Crown prosecutors in Syncrude's trial on the deaths of hundreds of ducks in a northern Alberta tailings pond will reopen their case Wednesday to allow the company's lawyer to re-examine two witnesses.

Syncrude lawyer Robert White said Tuesday he wants to question an environmental officer and a zoologist about new information that has come to light.

White made the application one day after the Crown wrapped up its case at the trial, which is now in its ninth week in St. Albert provincial court.

Later that day, White said he intended to ask Judge Ken Tjosvold to dismiss all charges against Syncrude, arguing the prosecution had not proved its case in the April 28, 2008, incident when 1,600 ducks died on the Aurora tailings pond north of Fort McMurray.

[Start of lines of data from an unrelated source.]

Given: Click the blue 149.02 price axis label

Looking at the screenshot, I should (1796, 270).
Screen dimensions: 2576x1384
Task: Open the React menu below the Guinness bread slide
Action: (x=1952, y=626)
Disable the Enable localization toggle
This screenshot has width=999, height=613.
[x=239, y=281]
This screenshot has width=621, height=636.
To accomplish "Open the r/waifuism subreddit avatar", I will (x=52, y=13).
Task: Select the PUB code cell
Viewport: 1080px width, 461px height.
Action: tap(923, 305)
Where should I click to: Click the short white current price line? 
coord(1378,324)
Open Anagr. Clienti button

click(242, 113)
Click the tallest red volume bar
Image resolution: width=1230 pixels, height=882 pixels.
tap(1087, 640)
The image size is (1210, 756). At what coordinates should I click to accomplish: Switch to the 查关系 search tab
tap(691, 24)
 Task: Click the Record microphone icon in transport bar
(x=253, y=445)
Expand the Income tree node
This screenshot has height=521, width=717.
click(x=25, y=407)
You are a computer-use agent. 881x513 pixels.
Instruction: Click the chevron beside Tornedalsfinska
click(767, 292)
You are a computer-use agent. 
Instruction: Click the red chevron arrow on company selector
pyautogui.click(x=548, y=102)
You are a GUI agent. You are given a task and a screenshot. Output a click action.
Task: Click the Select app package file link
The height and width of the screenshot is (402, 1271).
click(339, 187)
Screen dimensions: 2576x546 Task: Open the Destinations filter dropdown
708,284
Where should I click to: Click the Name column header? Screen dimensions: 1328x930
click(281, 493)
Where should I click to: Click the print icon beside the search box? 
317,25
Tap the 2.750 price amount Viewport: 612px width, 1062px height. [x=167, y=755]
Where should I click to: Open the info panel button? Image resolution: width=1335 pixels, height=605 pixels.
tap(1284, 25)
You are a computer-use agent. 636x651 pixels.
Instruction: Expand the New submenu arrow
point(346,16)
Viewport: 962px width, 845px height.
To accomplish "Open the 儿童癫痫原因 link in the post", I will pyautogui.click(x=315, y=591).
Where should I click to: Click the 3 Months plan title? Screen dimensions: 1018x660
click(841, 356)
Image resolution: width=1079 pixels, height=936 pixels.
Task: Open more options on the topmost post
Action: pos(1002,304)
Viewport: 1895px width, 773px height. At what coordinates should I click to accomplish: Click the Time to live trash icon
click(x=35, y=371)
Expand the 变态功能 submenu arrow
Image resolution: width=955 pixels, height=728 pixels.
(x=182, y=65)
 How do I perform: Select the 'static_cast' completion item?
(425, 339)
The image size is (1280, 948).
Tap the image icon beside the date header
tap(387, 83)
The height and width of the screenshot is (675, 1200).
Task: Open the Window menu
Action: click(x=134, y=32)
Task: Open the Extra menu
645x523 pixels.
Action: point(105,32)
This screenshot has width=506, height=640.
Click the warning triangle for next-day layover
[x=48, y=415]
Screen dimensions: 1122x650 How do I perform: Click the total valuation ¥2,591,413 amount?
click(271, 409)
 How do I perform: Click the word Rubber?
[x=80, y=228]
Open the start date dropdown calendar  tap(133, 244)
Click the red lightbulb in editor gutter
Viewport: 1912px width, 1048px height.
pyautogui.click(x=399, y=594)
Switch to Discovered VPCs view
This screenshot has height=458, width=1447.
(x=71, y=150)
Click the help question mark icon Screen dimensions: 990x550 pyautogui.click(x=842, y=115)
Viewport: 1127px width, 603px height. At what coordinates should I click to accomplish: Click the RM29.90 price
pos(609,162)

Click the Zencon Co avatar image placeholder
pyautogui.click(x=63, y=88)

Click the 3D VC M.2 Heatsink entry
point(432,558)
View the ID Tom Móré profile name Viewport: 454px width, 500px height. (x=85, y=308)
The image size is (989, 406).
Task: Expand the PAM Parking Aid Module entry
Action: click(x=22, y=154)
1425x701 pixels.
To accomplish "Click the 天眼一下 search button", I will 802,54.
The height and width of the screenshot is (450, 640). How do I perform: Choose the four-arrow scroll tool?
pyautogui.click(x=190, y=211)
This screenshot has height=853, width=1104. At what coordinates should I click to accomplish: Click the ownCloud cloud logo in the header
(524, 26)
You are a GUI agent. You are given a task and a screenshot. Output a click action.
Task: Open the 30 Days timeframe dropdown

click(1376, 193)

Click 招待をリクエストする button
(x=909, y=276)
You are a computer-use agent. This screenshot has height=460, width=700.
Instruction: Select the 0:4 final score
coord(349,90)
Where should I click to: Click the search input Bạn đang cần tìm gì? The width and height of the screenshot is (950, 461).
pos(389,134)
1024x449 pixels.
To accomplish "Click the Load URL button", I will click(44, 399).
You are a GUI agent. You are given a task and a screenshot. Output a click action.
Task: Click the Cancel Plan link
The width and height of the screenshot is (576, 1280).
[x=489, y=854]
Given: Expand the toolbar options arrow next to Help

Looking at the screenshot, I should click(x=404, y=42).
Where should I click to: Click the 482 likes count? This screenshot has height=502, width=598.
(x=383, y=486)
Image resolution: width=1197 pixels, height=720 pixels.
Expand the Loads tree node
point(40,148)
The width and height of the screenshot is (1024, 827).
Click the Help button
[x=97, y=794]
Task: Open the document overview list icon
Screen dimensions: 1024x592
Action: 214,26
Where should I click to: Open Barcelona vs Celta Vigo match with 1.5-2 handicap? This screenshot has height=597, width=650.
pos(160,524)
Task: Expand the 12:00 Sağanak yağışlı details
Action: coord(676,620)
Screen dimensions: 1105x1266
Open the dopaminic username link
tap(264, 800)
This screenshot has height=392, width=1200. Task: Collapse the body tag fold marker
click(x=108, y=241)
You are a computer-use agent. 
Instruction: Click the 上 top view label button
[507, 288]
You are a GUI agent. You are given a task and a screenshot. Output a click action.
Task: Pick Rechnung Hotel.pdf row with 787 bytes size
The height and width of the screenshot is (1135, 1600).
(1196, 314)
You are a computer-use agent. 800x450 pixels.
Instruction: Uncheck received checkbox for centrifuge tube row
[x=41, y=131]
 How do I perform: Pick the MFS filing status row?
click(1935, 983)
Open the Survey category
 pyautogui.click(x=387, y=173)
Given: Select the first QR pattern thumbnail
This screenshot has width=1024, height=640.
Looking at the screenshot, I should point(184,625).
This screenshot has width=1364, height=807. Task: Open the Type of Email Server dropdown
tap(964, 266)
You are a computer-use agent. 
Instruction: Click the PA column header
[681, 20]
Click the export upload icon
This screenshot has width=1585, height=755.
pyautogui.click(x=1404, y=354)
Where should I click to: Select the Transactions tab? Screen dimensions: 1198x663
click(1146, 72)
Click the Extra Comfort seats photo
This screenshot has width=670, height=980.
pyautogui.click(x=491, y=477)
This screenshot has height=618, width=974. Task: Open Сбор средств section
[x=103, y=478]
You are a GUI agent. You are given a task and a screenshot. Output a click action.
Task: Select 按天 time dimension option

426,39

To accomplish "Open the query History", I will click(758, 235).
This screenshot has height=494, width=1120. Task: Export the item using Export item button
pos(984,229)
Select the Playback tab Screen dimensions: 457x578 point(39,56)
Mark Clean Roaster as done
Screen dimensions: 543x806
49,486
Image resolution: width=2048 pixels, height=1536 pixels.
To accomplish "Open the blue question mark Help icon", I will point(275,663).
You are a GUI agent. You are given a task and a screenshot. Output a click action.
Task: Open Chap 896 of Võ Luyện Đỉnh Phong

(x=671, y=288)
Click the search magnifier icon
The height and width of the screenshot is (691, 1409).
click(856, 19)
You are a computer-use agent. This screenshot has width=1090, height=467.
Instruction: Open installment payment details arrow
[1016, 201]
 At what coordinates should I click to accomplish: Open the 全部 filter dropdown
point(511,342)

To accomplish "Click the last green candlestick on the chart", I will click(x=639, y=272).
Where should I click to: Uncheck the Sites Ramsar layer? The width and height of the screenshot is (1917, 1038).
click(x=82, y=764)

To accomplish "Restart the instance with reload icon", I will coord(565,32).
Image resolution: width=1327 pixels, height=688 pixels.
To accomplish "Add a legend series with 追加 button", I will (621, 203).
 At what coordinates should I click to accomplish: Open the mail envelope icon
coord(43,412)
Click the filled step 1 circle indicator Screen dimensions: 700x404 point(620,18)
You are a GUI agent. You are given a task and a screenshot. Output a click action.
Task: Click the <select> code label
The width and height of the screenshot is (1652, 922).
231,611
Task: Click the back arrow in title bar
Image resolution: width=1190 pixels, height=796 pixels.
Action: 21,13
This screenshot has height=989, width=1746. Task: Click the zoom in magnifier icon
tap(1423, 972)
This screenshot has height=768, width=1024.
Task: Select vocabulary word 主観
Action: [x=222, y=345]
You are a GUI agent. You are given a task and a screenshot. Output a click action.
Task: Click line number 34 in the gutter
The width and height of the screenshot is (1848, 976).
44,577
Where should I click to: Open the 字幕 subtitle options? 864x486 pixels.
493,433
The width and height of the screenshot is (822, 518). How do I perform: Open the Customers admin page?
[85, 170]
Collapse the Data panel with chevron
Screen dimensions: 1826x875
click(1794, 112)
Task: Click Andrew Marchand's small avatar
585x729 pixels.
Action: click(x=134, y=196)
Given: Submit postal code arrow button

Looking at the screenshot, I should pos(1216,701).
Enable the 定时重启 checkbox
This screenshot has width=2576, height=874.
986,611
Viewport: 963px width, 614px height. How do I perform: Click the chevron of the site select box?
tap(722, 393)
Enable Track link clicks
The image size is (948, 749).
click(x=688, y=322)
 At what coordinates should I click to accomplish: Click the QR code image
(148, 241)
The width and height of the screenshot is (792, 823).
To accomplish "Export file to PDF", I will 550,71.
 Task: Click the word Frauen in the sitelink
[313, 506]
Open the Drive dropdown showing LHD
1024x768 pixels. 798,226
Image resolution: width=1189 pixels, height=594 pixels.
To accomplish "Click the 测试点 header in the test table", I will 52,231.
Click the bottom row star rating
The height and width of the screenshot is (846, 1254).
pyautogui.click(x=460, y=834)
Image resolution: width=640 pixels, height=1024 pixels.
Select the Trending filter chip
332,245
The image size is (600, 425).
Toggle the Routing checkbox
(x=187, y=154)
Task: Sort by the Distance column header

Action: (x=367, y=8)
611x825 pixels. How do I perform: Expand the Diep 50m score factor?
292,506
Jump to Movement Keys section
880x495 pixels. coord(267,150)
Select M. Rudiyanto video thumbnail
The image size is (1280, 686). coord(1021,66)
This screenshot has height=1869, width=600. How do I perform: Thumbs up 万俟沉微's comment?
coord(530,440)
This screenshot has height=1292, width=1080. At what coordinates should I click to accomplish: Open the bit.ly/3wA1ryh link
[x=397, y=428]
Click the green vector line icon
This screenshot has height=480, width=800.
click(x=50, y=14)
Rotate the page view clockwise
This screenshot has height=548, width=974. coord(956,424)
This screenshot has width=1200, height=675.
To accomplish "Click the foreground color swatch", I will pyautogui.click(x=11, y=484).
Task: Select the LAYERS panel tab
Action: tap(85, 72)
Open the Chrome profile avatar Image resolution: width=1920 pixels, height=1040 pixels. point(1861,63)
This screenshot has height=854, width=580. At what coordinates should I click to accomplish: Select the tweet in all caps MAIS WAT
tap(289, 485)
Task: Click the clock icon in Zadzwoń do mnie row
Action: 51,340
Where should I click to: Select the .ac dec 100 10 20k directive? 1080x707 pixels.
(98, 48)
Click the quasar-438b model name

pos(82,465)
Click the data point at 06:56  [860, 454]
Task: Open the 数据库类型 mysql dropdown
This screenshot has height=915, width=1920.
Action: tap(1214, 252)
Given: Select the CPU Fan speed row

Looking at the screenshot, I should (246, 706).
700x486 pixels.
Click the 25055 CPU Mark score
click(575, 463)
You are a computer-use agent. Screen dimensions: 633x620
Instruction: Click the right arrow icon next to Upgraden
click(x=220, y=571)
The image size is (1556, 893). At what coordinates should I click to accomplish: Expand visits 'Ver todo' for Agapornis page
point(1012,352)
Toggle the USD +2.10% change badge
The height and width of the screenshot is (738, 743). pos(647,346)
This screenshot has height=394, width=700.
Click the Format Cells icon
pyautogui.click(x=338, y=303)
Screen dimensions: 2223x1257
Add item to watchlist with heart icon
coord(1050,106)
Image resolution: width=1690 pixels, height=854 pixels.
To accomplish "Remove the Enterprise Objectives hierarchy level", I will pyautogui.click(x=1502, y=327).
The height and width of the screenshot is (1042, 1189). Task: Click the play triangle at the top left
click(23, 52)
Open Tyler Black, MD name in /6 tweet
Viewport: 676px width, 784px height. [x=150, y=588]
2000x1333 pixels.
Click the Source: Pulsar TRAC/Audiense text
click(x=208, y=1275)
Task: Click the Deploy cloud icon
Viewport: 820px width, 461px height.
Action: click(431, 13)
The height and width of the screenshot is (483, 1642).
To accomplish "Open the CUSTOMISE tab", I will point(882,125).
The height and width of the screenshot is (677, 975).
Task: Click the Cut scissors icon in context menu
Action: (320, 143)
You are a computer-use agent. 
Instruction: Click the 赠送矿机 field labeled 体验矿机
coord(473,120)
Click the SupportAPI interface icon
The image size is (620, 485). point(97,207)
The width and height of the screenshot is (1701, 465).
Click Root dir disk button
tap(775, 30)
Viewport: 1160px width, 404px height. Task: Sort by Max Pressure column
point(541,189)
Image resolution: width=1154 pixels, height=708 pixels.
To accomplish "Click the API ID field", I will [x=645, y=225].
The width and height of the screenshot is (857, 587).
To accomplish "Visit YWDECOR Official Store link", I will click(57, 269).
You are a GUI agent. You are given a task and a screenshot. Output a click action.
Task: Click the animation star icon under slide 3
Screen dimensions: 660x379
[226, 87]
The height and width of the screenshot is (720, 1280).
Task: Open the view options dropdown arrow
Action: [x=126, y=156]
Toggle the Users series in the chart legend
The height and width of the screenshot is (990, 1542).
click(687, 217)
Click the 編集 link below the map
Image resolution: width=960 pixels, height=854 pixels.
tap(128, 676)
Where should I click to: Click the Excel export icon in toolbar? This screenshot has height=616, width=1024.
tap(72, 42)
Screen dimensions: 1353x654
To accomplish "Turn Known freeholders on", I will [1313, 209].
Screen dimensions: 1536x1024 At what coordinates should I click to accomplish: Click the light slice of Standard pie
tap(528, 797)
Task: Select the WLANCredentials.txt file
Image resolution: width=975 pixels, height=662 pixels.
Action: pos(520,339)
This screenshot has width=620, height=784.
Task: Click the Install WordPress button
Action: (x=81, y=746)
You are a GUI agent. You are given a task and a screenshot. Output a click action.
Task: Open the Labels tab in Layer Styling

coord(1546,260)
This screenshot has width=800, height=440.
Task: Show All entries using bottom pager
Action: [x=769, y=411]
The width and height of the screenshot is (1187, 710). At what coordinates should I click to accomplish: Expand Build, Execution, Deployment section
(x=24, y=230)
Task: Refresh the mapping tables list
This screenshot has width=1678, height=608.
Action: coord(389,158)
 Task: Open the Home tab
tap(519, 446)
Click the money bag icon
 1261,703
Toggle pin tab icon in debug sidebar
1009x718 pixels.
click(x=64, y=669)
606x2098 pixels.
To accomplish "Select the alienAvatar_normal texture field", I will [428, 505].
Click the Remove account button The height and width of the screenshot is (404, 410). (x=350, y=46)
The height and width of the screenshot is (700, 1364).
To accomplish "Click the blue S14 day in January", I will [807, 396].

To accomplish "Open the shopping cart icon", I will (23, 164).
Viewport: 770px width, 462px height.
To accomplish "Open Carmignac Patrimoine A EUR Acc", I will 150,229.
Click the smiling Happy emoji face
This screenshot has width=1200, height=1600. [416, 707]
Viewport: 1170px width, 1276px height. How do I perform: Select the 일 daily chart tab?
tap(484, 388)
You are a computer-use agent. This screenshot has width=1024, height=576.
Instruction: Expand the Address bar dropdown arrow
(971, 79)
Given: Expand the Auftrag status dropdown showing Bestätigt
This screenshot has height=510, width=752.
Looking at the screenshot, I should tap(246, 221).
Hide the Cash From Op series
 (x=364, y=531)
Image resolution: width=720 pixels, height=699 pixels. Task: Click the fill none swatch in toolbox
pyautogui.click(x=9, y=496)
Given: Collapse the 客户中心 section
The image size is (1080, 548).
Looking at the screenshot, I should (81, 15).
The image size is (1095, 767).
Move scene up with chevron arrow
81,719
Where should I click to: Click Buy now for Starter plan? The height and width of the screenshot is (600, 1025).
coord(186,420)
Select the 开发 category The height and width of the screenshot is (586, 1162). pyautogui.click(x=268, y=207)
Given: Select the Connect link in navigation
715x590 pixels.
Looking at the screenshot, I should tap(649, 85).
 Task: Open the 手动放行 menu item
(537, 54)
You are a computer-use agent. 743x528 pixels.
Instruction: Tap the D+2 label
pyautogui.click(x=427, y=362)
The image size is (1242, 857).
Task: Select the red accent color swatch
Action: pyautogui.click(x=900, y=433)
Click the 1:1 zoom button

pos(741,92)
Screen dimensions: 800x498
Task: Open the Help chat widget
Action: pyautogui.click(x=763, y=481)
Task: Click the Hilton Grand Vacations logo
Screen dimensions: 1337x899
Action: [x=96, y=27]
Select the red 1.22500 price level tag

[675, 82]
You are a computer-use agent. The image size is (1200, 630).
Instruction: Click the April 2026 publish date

Syncrude has been charged under the Alberta Environmental Protection and Enhancement Act and the federal Migratory Birds Convention Act with failing to prevent migratory birds from landing on a toxic tailings pond.

Federal Crown prosecutor Kent Brown said the prosecution has agreed to reopen its case so White can ask his questions.

"We're interested in the fairness of the trial," Brown told CBC News.

"If the defence feels for some reason that they need to examine these witnesses further and that they were in some way surprised by any evidence that came out the other day, then we're going to accommodate that the best we can as long as it makes sense from a procedural point of view."

White will cross-examine the two witnesses Wednesday morning.